By John Saulnier, FFB Editorial Director
Ah, Boston – the New England hub city famous for lobster, chowder, the Red Sox, Bruins, Celtics, the Green Line light rail system, and heavy white snow!
Like many others, I managed to escape from Beantown before the blizzard (dubbed Winter Storm Skylar by weather forecasters) blasted Eastern Massachusetts and points north, south and west on March 13, which just happened to be on the third day of the Boston Seafood Show (also know as Seafood Expo North America, or SENA).
This required foregoing a traditional lobster and clam chowder dinner, but I have no complaints thanks to the good folks of Clackamas, Oregon-headquartered Pacific Seafood. They kindly invited me to a media tasting event at the Westin Waterfront during the early evening of the 12th that featured Dungeness Crab, Coldwater Shrimp, Oysters, and Beer Battered Pacific Cod washed down with Harpoon IPA India Pale Ale.
After the feast came a mad dash up Sumner Street to the South Station bus terminal. Amtrak train tickets to New York and other points south were already sold out, as travelers with business to take care of beyond Boston rushed to get out of town before rail, bus, limo and air service was shut down as more than two feet of snow and strong winds were on the way. It would mark the third Nor’easter storm in less than three weeks to hit the region, and leave hundreds of thousands of people without power for yet one more time.

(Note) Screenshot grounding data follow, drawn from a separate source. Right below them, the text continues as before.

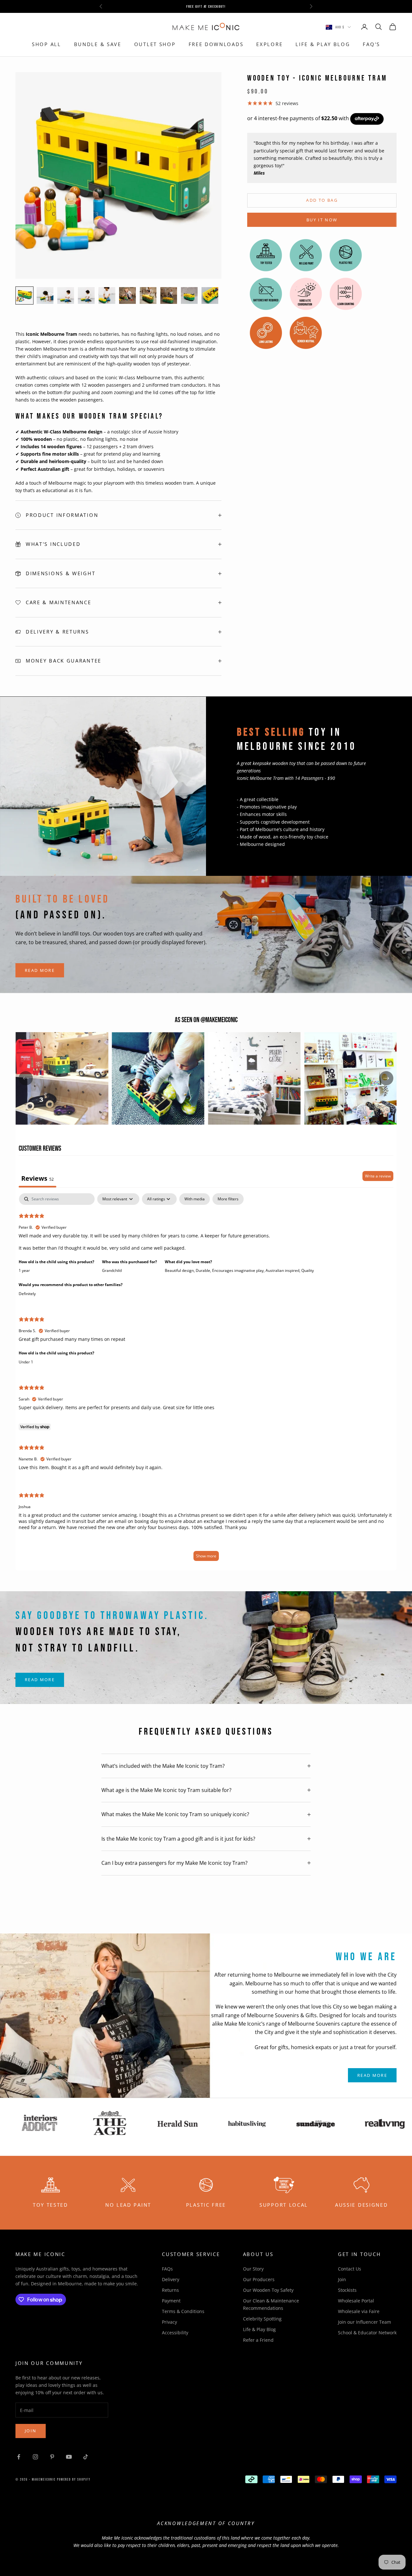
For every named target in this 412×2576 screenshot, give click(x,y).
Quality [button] (307, 1270)
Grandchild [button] (112, 1270)
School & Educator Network (367, 2332)
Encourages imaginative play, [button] (239, 1270)
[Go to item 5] (107, 295)
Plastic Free (206, 2205)
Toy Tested (50, 2205)
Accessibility (175, 2332)
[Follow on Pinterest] (52, 2457)
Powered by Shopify (74, 2479)
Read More (40, 970)
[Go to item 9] (189, 295)
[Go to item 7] (148, 295)
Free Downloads (216, 44)
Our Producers (259, 2279)
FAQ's (371, 44)
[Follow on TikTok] (85, 2457)
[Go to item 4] (86, 295)
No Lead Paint (128, 2205)
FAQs (167, 2269)
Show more (206, 1556)
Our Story (253, 2269)
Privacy (169, 2322)
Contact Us (349, 2269)
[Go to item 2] (45, 295)
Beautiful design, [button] (180, 1270)
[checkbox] (194, 1199)
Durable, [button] (204, 1270)
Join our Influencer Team (364, 2322)
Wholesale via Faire (358, 2311)
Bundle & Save (97, 44)
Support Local (283, 2205)
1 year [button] (24, 1270)
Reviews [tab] (37, 1178)
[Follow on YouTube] (69, 2457)
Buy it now (321, 220)
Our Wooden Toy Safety (268, 2290)
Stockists (347, 2290)
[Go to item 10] (210, 295)
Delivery (170, 2279)
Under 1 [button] (26, 1362)
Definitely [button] (27, 1293)
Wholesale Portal (356, 2301)
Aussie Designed (361, 2205)
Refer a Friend (258, 2340)
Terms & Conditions (183, 2311)
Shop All (46, 44)
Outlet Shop (155, 44)
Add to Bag (321, 200)
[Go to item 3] (66, 295)
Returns (170, 2290)
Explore (269, 44)
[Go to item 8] (169, 295)
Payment (171, 2301)
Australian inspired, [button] (283, 1270)
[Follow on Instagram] (35, 2457)
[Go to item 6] (127, 295)
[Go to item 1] (24, 295)
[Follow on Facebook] (18, 2457)
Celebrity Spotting (262, 2319)
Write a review (378, 1176)
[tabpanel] (206, 1380)
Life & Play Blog (322, 44)
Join (342, 2279)
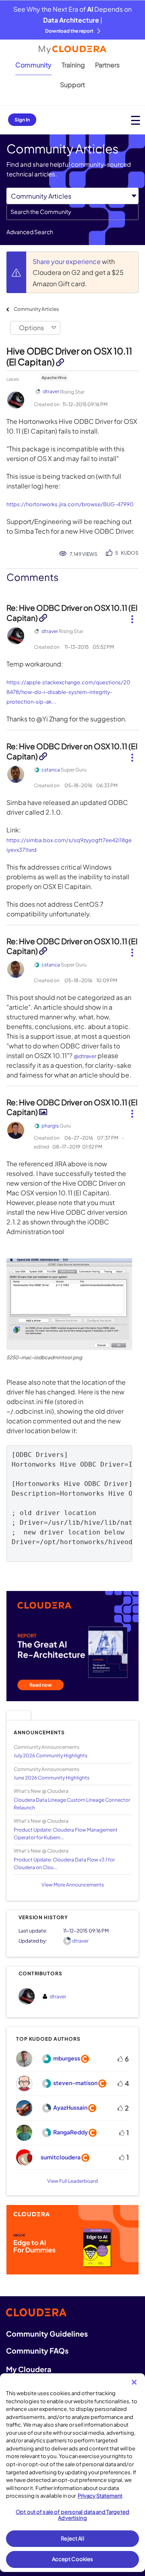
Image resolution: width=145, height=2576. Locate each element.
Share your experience (67, 261)
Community (33, 65)
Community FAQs (37, 2350)
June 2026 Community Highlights (51, 1778)
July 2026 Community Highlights (50, 1755)
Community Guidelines (47, 2333)
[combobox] (72, 212)
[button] (132, 615)
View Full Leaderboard (72, 2181)
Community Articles (36, 309)
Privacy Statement (100, 2495)
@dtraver (85, 1056)
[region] (72, 2472)
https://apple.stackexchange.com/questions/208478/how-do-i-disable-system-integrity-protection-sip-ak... (68, 692)
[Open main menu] (135, 120)
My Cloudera (28, 2369)
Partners (107, 65)
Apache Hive (53, 377)
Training (73, 65)
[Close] (134, 2382)
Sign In (22, 120)
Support (72, 84)
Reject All (72, 2538)
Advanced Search (29, 231)
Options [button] (31, 327)
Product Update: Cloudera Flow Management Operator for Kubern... (66, 1833)
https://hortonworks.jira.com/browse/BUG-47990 (70, 504)
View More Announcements (72, 1885)
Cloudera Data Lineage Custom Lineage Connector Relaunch (72, 1804)
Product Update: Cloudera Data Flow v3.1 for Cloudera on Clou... (64, 1863)
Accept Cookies (72, 2559)
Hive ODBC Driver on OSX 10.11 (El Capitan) (69, 356)
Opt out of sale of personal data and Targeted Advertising (72, 2515)
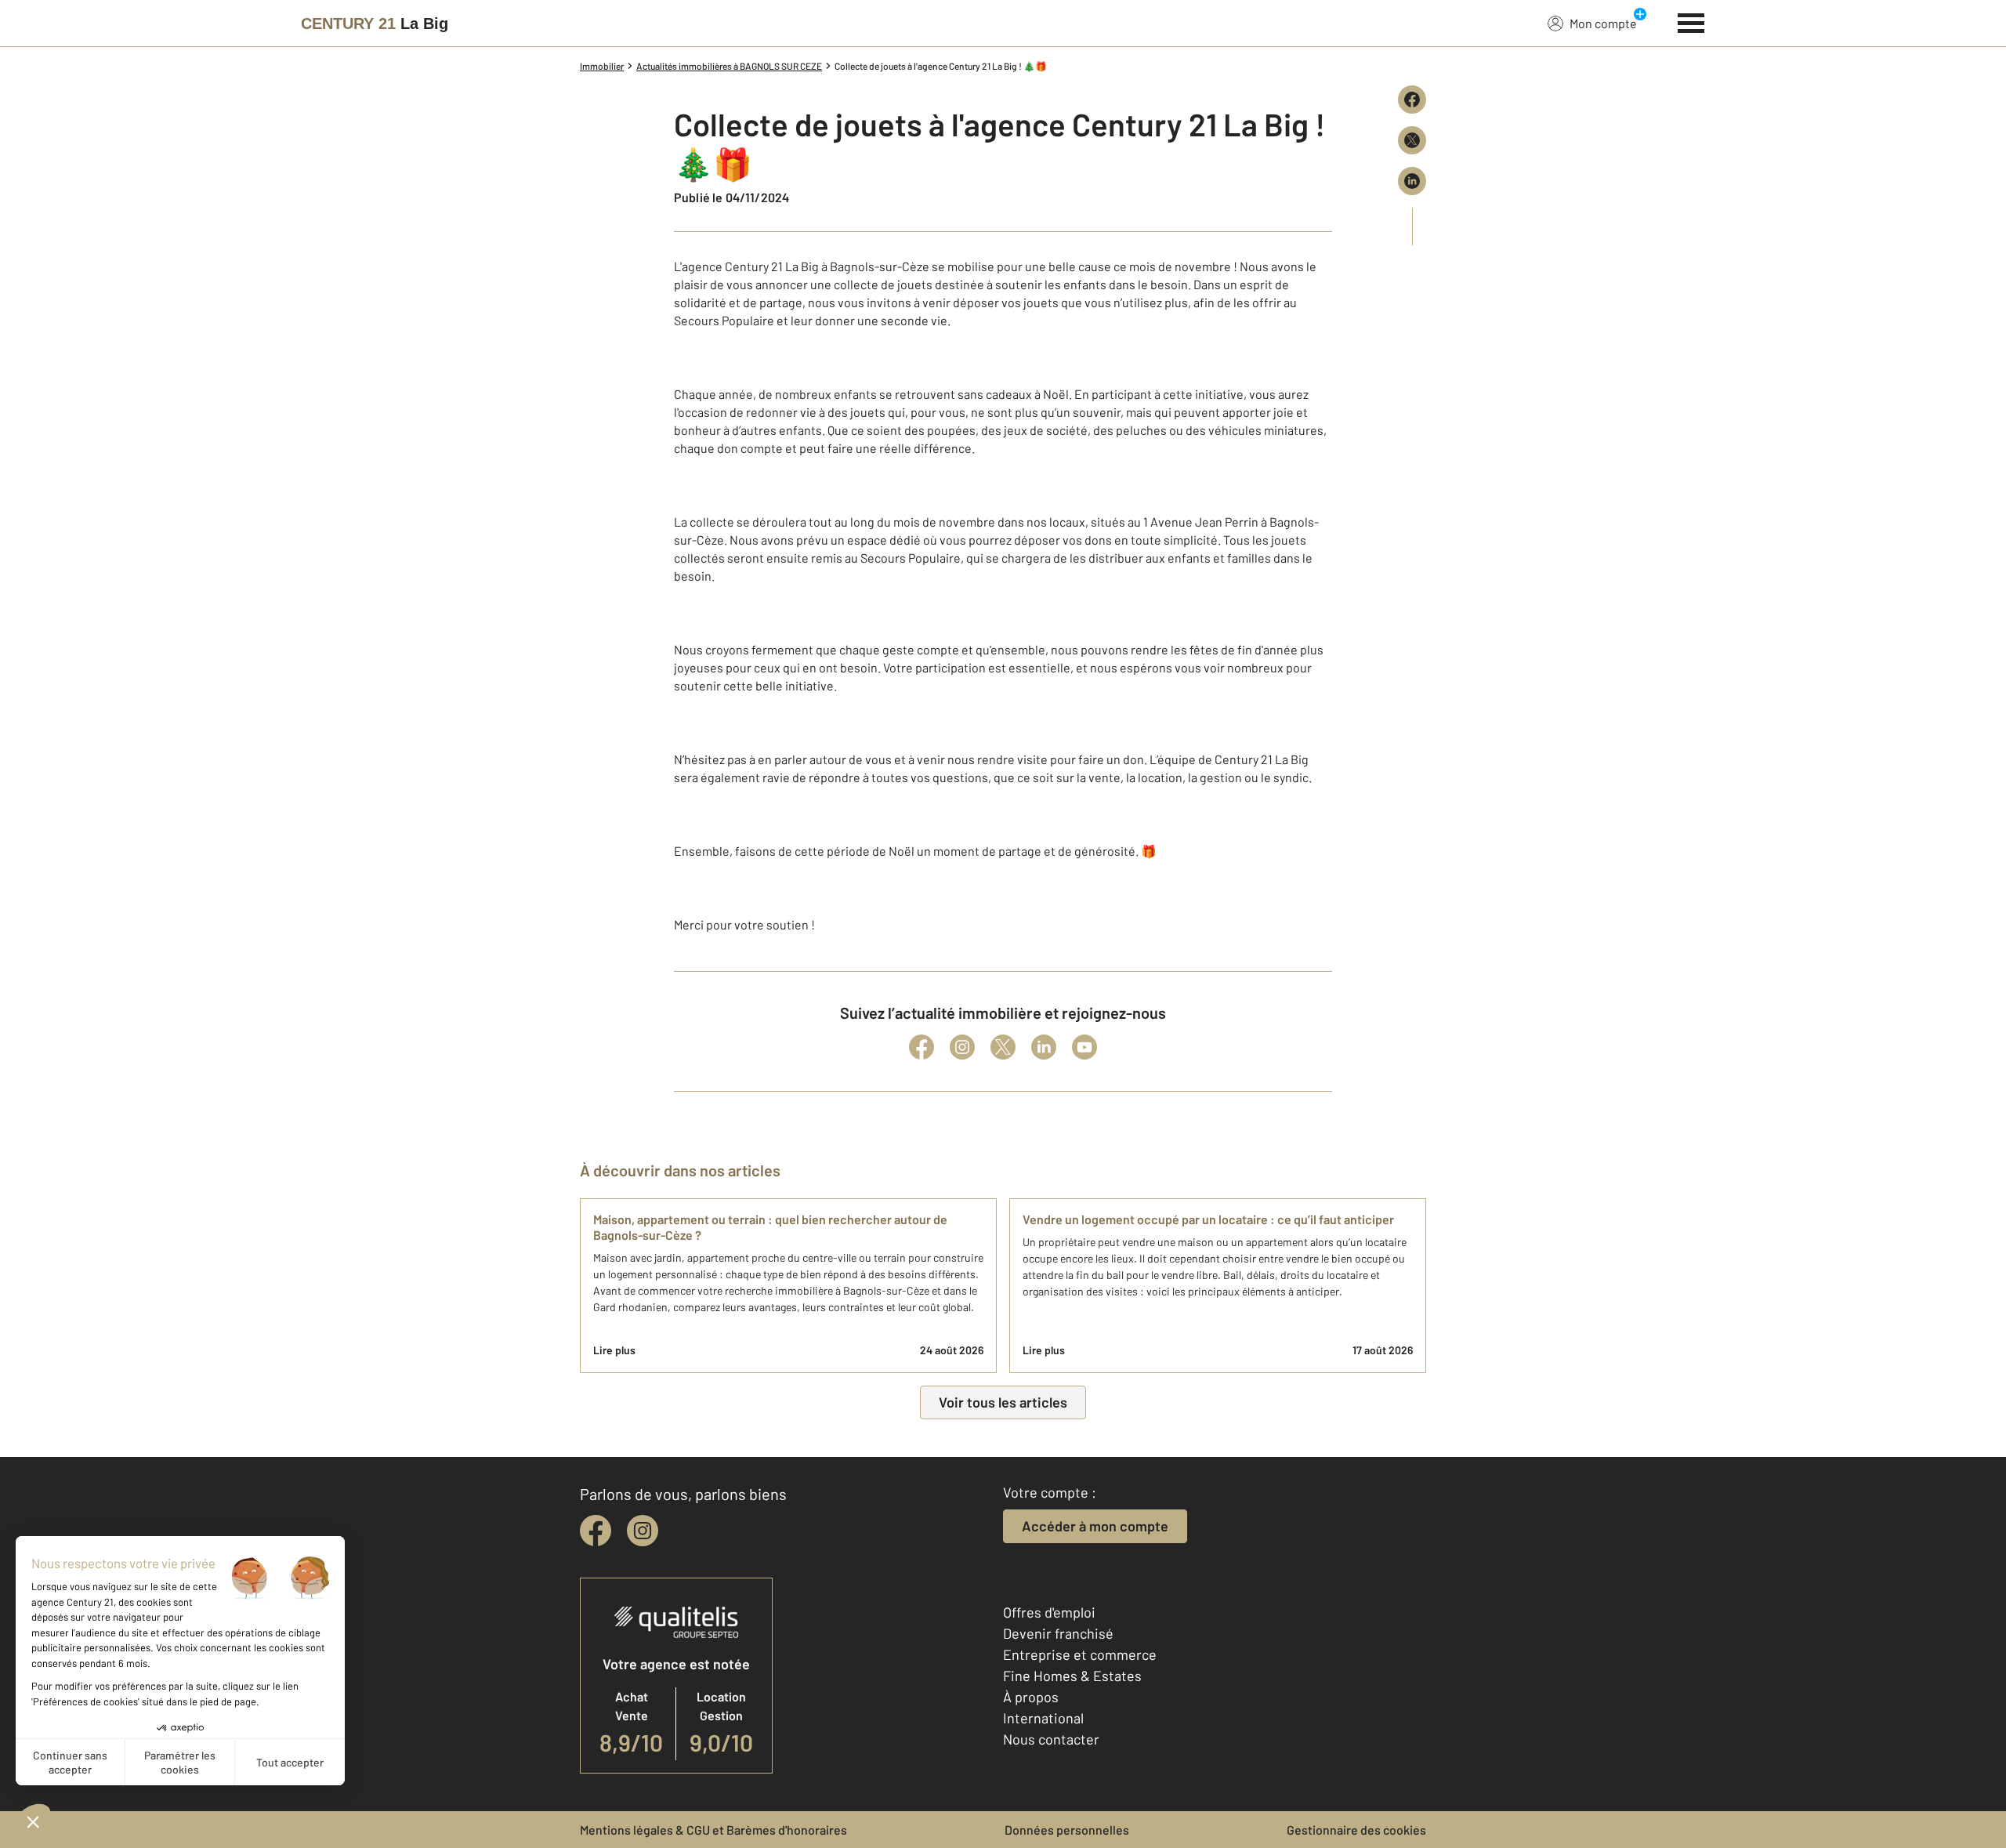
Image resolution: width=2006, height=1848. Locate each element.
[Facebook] (921, 1047)
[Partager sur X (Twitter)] (1412, 140)
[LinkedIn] (1043, 1047)
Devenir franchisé (1058, 1633)
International (1043, 1718)
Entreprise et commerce (1080, 1654)
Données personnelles (1067, 1829)
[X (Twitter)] (1003, 1047)
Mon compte (1603, 23)
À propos (1031, 1696)
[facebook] (595, 1530)
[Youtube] (1084, 1047)
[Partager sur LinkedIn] (1412, 181)
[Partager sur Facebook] (1412, 99)
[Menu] (1691, 21)
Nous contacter (1051, 1739)
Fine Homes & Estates (1072, 1675)
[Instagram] (962, 1047)
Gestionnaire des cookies (1356, 1829)
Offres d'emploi (1049, 1612)
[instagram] (642, 1530)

But the show must go on, and hats off to SENA organizers who somehow managed to keep shuttle buses rolling from downtown hotels to the Boston Convention & Exhibition Center until 1:30 PM on Day 3. They also arranged for housing, if needed, for workers scheduled to take down exhibitors’ stands after the show closed as scheduled at 3 PM.
And what a show it was in terms of exhibitors and exhibit space, which hit a record 1,341 and 258,360 square meet, respectively. It was just too bad that Mother Nature forced many visitors to compress meeting times and even forego some appointments. Those who stayed for the duration, however, had plenty of time to talk with suppliers at less crowded stands on March 13.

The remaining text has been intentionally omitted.